[SUPPLIED RECORDS]

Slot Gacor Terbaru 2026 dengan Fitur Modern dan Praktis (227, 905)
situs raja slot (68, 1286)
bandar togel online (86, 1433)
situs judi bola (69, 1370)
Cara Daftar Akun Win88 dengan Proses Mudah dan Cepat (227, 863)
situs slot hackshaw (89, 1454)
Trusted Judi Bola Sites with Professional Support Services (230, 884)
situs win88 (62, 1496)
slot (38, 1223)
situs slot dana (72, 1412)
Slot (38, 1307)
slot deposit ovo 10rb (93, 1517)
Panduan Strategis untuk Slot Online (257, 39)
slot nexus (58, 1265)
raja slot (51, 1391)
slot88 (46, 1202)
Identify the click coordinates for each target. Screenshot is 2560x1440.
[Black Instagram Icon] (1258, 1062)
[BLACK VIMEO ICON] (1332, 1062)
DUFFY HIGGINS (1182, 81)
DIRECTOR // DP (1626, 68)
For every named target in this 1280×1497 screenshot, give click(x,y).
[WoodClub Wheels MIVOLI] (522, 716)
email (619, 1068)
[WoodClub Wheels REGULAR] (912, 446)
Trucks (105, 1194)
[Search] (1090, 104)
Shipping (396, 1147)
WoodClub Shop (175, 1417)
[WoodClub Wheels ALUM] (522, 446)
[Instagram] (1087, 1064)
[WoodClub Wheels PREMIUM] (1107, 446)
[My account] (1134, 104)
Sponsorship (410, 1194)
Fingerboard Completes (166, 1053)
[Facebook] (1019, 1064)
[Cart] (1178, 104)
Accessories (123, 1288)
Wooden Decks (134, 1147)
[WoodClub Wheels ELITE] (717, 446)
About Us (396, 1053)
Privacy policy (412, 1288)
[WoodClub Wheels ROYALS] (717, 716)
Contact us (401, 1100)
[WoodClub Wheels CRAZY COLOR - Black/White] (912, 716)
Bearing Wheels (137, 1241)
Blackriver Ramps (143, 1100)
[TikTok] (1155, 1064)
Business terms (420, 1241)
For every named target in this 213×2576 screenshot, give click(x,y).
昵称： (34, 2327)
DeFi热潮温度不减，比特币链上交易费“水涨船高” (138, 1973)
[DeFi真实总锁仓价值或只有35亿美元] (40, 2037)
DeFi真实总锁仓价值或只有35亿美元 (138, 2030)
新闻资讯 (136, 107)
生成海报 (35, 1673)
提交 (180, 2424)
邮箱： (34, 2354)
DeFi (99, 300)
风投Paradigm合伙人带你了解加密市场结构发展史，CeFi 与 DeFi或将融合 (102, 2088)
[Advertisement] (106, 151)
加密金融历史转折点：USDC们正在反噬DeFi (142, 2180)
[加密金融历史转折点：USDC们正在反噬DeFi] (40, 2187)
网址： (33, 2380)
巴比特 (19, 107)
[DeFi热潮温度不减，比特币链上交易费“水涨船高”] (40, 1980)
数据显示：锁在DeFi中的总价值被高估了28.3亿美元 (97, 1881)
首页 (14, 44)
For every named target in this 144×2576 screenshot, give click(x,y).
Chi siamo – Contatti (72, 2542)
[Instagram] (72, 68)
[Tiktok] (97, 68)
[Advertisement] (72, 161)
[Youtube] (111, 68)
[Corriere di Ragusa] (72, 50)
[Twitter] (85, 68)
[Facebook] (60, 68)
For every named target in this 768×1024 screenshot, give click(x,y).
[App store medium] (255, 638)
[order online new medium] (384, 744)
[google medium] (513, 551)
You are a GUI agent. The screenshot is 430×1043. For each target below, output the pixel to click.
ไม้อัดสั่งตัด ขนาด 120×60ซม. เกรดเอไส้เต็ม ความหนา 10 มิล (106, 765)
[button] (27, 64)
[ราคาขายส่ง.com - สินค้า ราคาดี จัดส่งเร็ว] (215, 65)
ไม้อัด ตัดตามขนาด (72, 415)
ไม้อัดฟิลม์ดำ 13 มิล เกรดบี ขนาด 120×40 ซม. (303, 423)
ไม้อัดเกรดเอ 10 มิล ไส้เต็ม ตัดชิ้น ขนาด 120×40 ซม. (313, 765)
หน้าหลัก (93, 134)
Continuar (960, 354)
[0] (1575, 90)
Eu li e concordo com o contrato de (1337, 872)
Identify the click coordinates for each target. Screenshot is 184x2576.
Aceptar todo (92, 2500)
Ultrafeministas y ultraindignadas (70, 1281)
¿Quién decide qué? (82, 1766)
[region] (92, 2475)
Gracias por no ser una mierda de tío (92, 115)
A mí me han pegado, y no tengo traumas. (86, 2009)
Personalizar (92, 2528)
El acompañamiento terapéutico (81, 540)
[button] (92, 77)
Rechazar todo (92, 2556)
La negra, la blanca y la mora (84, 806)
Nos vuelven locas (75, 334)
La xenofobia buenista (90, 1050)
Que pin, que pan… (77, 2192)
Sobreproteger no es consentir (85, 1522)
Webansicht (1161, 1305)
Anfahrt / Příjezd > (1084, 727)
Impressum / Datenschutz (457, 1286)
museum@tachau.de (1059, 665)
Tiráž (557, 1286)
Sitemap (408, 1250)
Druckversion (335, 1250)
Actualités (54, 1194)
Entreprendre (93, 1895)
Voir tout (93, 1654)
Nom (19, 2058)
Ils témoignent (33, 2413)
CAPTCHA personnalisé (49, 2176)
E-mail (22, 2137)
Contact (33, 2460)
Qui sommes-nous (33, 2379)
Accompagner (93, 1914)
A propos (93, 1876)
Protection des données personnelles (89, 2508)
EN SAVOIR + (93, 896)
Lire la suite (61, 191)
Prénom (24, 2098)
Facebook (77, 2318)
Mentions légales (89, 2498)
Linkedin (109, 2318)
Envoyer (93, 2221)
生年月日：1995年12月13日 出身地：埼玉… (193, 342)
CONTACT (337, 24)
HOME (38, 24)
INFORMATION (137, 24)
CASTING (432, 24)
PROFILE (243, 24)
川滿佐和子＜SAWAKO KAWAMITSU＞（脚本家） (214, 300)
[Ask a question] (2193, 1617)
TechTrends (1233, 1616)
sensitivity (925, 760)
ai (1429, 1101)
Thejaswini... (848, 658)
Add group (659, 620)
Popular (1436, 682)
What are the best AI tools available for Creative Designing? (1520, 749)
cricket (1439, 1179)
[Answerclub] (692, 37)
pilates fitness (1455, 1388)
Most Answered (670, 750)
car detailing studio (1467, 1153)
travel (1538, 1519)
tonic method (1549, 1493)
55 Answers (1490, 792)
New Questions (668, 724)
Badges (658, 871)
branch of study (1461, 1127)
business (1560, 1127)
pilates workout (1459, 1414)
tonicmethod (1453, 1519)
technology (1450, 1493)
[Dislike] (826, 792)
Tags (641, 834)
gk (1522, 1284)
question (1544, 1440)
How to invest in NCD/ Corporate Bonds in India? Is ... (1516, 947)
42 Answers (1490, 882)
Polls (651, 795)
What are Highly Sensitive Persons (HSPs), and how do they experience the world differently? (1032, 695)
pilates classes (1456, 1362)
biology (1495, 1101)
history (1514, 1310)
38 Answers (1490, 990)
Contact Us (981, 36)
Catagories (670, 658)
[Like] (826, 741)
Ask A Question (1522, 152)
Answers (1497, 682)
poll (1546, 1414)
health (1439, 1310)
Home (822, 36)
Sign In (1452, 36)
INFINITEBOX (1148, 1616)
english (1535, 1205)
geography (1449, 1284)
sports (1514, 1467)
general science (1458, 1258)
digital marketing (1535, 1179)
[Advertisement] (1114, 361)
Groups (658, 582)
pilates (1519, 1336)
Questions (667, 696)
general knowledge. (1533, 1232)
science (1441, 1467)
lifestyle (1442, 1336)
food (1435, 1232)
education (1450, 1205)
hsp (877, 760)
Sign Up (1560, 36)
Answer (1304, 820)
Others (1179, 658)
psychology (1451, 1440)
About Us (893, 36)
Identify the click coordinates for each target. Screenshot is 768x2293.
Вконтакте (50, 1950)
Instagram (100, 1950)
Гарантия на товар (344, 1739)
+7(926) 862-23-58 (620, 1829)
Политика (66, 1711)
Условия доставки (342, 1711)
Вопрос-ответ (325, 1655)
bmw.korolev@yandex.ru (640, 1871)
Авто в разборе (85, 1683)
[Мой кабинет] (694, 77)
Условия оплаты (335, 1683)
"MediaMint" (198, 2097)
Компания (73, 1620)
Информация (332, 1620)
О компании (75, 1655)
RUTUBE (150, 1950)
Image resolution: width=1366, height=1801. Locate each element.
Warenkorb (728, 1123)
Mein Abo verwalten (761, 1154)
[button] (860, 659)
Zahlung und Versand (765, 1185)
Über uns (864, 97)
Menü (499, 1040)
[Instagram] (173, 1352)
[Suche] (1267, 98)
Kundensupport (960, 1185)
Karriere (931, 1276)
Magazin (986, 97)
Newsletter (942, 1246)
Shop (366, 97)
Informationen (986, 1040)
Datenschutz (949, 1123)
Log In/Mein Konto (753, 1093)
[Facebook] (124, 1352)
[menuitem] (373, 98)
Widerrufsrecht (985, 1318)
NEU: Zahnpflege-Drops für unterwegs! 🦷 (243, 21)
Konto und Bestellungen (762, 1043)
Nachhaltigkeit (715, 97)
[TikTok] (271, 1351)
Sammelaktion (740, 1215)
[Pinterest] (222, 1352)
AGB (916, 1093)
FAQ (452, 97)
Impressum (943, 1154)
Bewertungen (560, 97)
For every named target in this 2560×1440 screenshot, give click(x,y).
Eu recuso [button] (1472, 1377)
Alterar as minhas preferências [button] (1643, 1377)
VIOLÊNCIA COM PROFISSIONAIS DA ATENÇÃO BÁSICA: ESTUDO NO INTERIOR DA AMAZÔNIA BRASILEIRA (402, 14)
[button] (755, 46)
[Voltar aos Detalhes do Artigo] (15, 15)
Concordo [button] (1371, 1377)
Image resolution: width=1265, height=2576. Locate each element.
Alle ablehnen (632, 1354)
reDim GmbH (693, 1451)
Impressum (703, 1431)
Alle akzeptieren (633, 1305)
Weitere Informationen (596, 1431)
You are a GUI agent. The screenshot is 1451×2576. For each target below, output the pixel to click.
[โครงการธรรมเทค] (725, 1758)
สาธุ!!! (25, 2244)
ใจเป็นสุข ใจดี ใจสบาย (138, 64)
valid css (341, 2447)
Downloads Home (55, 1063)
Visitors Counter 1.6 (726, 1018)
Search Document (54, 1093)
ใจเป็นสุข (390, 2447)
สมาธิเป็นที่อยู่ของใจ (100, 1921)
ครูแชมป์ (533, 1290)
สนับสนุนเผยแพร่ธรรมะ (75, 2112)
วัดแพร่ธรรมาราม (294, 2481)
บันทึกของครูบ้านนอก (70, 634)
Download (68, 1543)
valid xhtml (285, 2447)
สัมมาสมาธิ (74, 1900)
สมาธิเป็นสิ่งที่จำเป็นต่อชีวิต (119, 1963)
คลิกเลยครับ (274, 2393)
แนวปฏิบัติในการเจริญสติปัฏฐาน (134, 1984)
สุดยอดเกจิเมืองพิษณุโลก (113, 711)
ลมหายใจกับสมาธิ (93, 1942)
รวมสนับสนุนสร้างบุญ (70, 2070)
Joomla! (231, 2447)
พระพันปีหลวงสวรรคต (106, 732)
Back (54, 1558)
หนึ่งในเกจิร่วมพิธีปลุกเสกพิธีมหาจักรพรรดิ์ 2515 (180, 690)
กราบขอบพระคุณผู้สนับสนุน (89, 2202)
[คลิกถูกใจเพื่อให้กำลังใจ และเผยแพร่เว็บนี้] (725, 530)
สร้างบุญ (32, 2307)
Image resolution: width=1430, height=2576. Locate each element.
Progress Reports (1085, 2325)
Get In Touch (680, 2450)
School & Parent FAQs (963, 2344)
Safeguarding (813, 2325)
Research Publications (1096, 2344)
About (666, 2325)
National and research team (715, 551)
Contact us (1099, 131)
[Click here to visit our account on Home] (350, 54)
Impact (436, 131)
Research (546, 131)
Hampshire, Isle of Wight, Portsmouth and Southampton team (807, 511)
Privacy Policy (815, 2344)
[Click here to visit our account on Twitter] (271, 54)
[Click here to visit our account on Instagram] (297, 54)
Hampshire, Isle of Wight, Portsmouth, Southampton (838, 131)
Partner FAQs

[/SUPPLIED RECORDS]

**ACTIVITY:**
Using the data above, print exactly the lines from the line that contains "pilates fitness (1455, 1388)" through the line that contains "Информация (332, 1620)", with both included.

**ANSWER SECTION:**
pilates fitness (1455, 1388)
Most Answered (670, 750)
car detailing studio (1467, 1153)
travel (1538, 1519)
tonic method (1549, 1493)
55 Answers (1490, 792)
New Questions (668, 724)
Badges (658, 871)
branch of study (1461, 1127)
business (1560, 1127)
pilates workout (1459, 1414)
tonicmethod (1453, 1519)
technology (1450, 1493)
[Dislike] (826, 792)
Tags (641, 834)
gk (1522, 1284)
question (1544, 1440)
How to invest in NCD/ Corporate Bonds in India? Is ... (1516, 947)
42 Answers (1490, 882)
Polls (651, 795)
What are Highly Sensitive Persons (HSPs), and how do they experience the world differently? (1032, 695)
pilates classes (1456, 1362)
biology (1495, 1101)
history (1514, 1310)
38 Answers (1490, 990)
Contact Us (981, 36)
Catagories (670, 658)
[Like] (826, 741)
Ask A Question (1522, 152)
Answers (1497, 682)
poll (1546, 1414)
health (1439, 1310)
Home (822, 36)
Sign In (1452, 36)
INFINITEBOX (1148, 1616)
english (1535, 1205)
geography (1449, 1284)
sports (1514, 1467)
general science (1458, 1258)
digital marketing (1535, 1179)
[Advertisement] (1114, 361)
Groups (658, 582)
pilates (1519, 1336)
Questions (667, 696)
general knowledge. (1533, 1232)
science (1441, 1467)
lifestyle (1442, 1336)
food (1435, 1232)
education (1450, 1205)
hsp (877, 760)
Sign Up (1560, 36)
Answer (1304, 820)
Others (1179, 658)
psychology (1451, 1440)
About Us (893, 36)
Identify the click coordinates for each target. Screenshot is 768x2293.
Вконтакте (50, 1950)
Instagram (100, 1950)
Гарантия на товар (344, 1739)
+7(926) 862-23-58 (620, 1829)
Политика (66, 1711)
Условия доставки (342, 1711)
Вопрос-ответ (325, 1655)
bmw.korolev@yandex.ru (640, 1871)
Авто в разборе (85, 1683)
[Мой кабинет] (694, 77)
Условия оплаты (335, 1683)
"MediaMint" (198, 2097)
Компания (73, 1620)
Информация (332, 1620)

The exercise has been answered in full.